--- Consigne ---
Recopiez à l'identique le passage de l'extrait choisi ci-dessous qui s'ouvre sur les mots contenant "Par Estelle Régnier" et se clôt sur "huis clos familial.".

--- Extrait choisi ---
##########

Tout mon amour : A-t-on besoin du passé pour vivre ?
Par Estelle Régnier – bscnews.fr/ Quoi de pire que la perte d’un enfant ? La suite logique serait : quoi de plus heureux que de le retrouver ? Mais tout n’est pas si simple…
Les comédiens du collectif Les Possédés sont sur scène et ne la quitteront à aucun moment. De la vaisselle en pagaille, des animaux empaillés, des malles, des magazine dans une maison de campagne : voici le décor de ce huis clos familial.
Un homme est venu enterrer son père. Accompagné de sa femme, ils vont devoir faire face à leurs démons : la réapparition de leur fille disparue il y a dix ans. Divagation? Ce drame psychologique nous fait entrer dans l’intimité de cette famille anonyme aux personnages sans artifice. Un couple antinomique : le père aimant, protecteur mais maladroit qui ne peut cesser d’espérer et la mère que le désespoir a menée à la psychose et qui s’enferme dans le déni. Et puis le fils, vivant depuis 10 ans le cauchemar de cette disparition sororale, oublié face à l’obsession et l’aveuglement de ses parents. Enfin, la fille Elisa, cette étrangère fragile, dont seule on connaît le prénom (signifiant dans un miroir) et qui n’en veut à personne, même pas à son bourreau. Et au milieu d’eux, le défunt grand-père, dur, intolérant, autoritaire au premier abord mais réellement affligé par la solitude. Paradoxalement, ce spectre attire notre sympathie en venant mettre une pointe d’humour et de légèreté au sein de cette atmosphère pesante. Petit à petit, ils vont tous perdre leur sang froid. Les reproches fuseront, les non-dits éclateront avec une extrême puissance. Et même lorsque les choses sont dites sans mot concret, la suggestion sera tout aussi violente. Si les premières minutes peuvent laisser dubitatifs du point de vue du jeu, le spectateur entre progressivement dans la sphère étroite de cette famille. Le jeu des acteurs devient de plus en plus remarquable et bouleversant. L’écriture poignante ne cesse d’aller crescendo jusqu’à atteindre son sommet : vont-ils croire en l’impossible ou s’y refuser ? Alors, le noir envahit la scène, le silence ou presque se fait entendre… Témoins de ce drame, nous assistons à l’indicible, à la complexité et la fragilité – masquée ou non – de l’humain. Que l’on adhère ou non au texte de Laurent Mauvignier, à la scénographie épurée, à la mise en scène violente mais juste, Tout mon amour ne laissera personne indifférent.

##########

--- Données ---
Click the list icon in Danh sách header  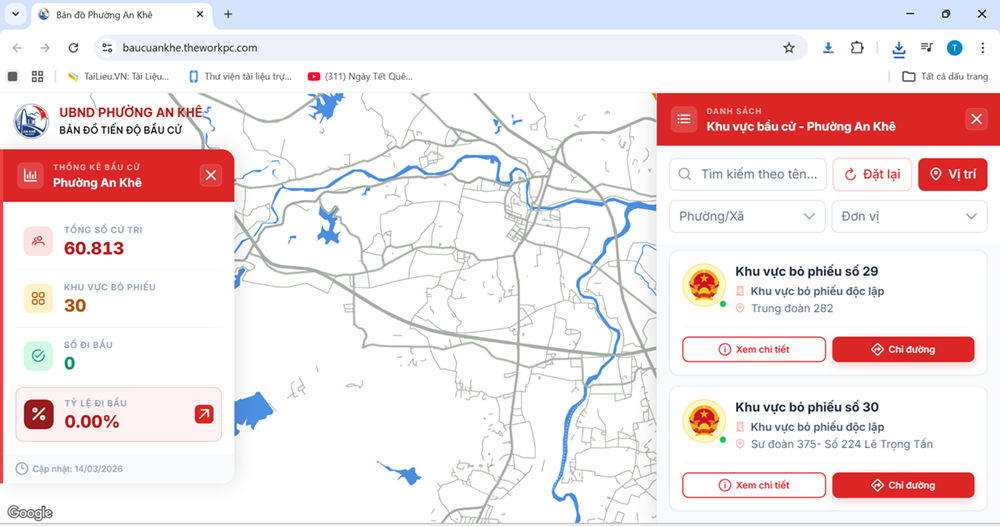click(x=684, y=119)
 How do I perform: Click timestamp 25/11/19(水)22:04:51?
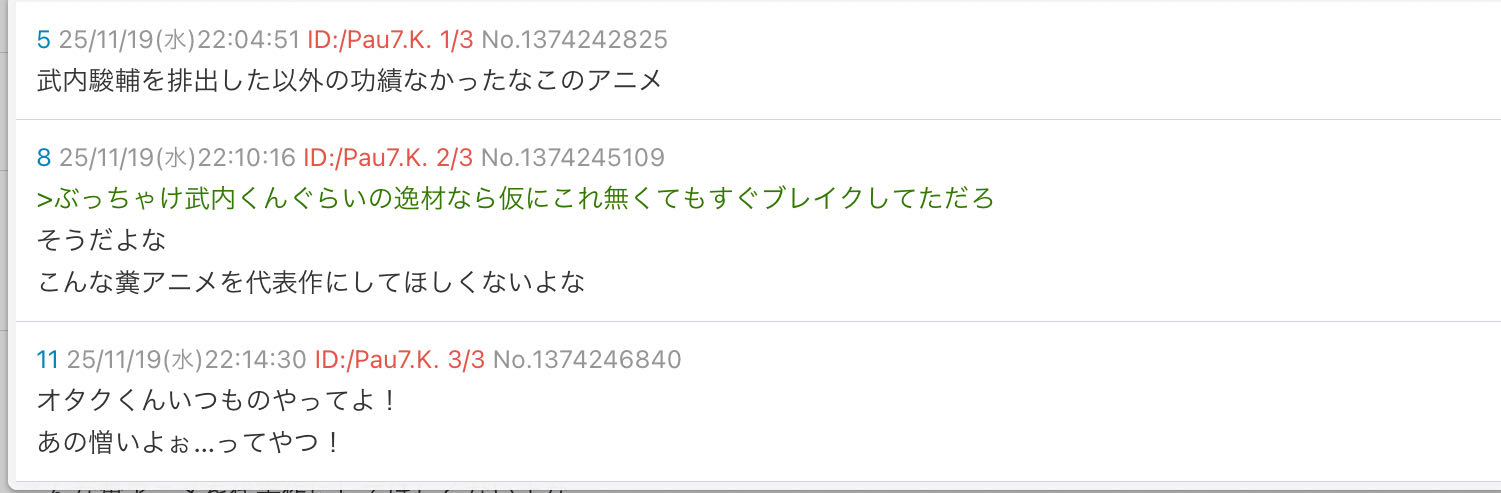point(179,40)
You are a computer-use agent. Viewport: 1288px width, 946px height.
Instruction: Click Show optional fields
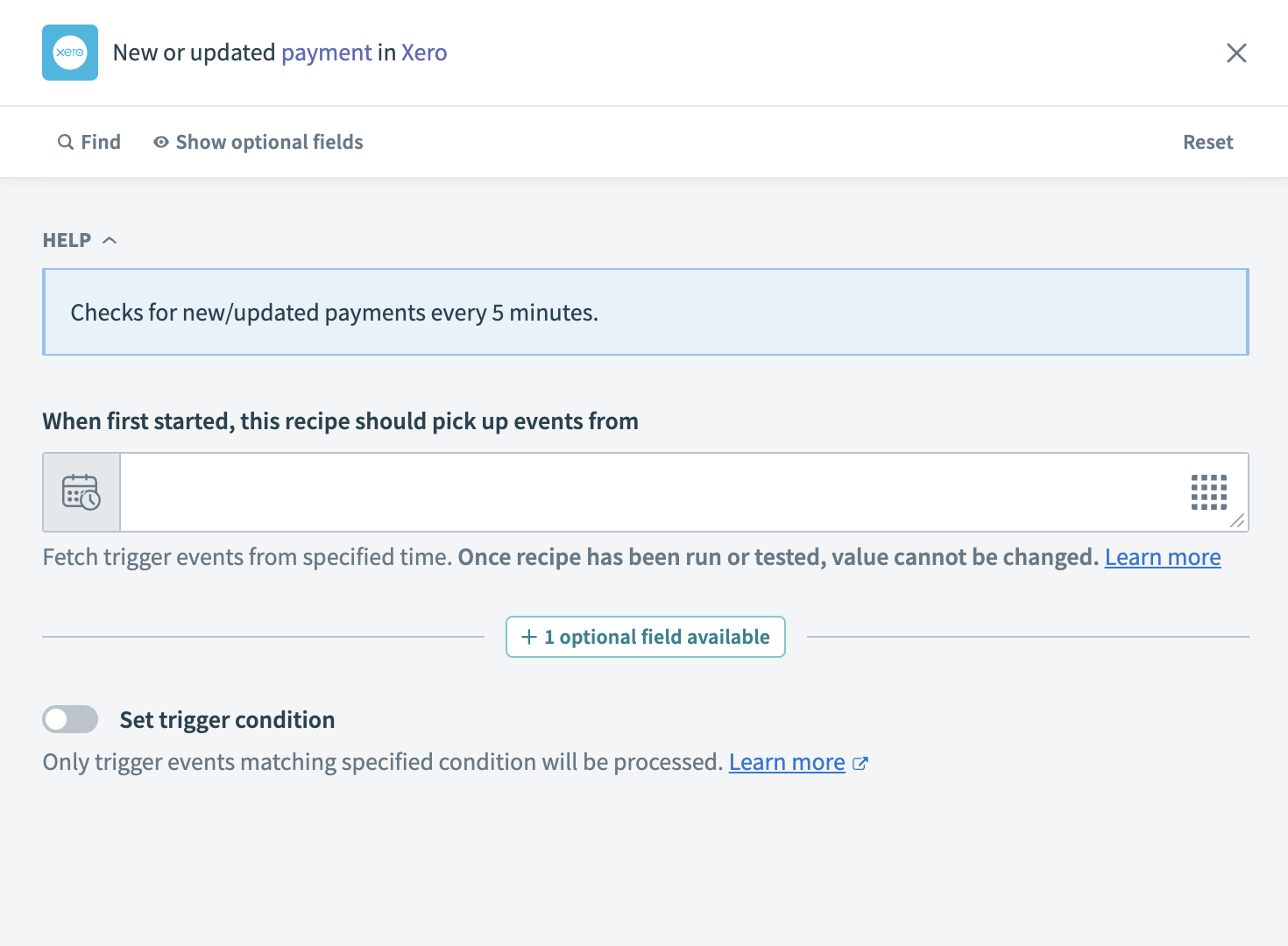point(269,141)
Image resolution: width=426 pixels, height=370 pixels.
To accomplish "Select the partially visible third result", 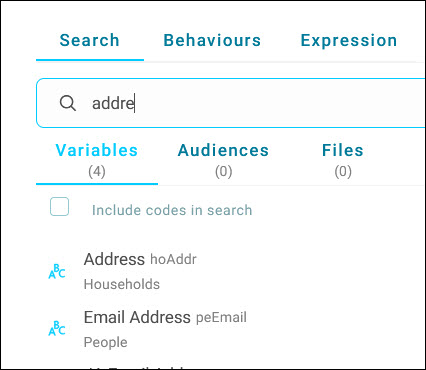I will pyautogui.click(x=231, y=367).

##########

--- Résultat ---
Par Estelle Régnier – bscnews.fr/ Quoi de pire que la perte d’un enfant ? La suite logique serait : quoi de plus heureux que de le retrouver ? Mais tout n’est pas si simple…
Les comédiens du collectif Les Possédés sont sur scène et ne la quitteront à aucun moment. De la vaisselle en pagaille, des animaux empaillés, des malles, des magazine dans une maison de campagne : voici le décor de ce huis clos familial.